Washington has followed up since then, too. Valeant Pharmaceuticals Intl Inc (NYSE:VRX) came under federal scrutiny in April for aggressively hiking prices on its treatments. Mylan NV (NASDAQ:MYL) came next, having to answer to angry questions from D.C. after reports pointed out that EpiPen prices had rocketed 400% since 2008 with no significant improvements to the treatment.
That rocked those individual names, but XBI has been a victim as a result. XBI was almost halved between July 2015 and February 2016, with the lion’s share of those losses coming in the wake of Hillary’s tweets.
Biotechs looked increasingly shaky over the past month or so as a Hillary Clinton presidency looked like a lock.
With Donald Trump coming into office, all bets are off.
Why the XBI?
The XBI is a biotech-focused ETF that currently holds 85 stocks within the industry.

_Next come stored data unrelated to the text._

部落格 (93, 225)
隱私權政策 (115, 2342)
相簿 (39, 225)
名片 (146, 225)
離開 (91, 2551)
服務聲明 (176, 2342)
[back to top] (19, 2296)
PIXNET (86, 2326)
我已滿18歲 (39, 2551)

What makes it stand out, though is that it’s an equal-weighed fund, rather than a cap-weighted fund. In fact, it’s maybe my favorite trait.
In short, in a cap-weighted fund, larger stocks make up more of the portfolio — in an equal-weighted fund, the holdings are rebalanced on a regular basis to hold the exact same weight as one another. This means from large to small, all holdings should have an equal amount of say in how the fund performs.
Specifically, this means that unlike IBB, which is overweight in larger, slower-growth biotechs, you get to harness a lot more potential from smaller, “growthier” biotechs — albeit more volatile ones.
However, mergers & acquisitions are the friend of the XBI, as buyouts pop the value of their holdings, which then exit the fund, leaving room for a new biotech with explosive potential. It’s the “virtuous cycle of biotech stocks,” so to speak.
Also, XBI charges just 0.35%, or $35 annually on every $10,000 invested. It’s not the cheapest ETF on the market, but it’s plenty cheap for the space that XBI covers.
Bottom Line on Biotech Stocks
Biotechs bubbled up in 2015, and frankly, they were due for a haircut after years of rip-roaring gains. XBI had put up gains well north of 300% for the five years before it peaked in July — about triple the S&P 500 in that time. But now, most of the froth is gone.
Biotech stocks remain one of the best ways to play the aging of the baby boomers and the increasingly profitable healthcare space. People are throwing ever-larger sums of money for life-saving or at least life-bettering treatments. These companies were going to see ample profits one way or another — but Trump entering the White House has given investors confidence that they’ll be able to take a little more than they might’ve been able to under Clinton.
XBI is one of the best plays in the space. It’s riding higher today on sentiment, but it’s a long-term winner for far more reasons than that.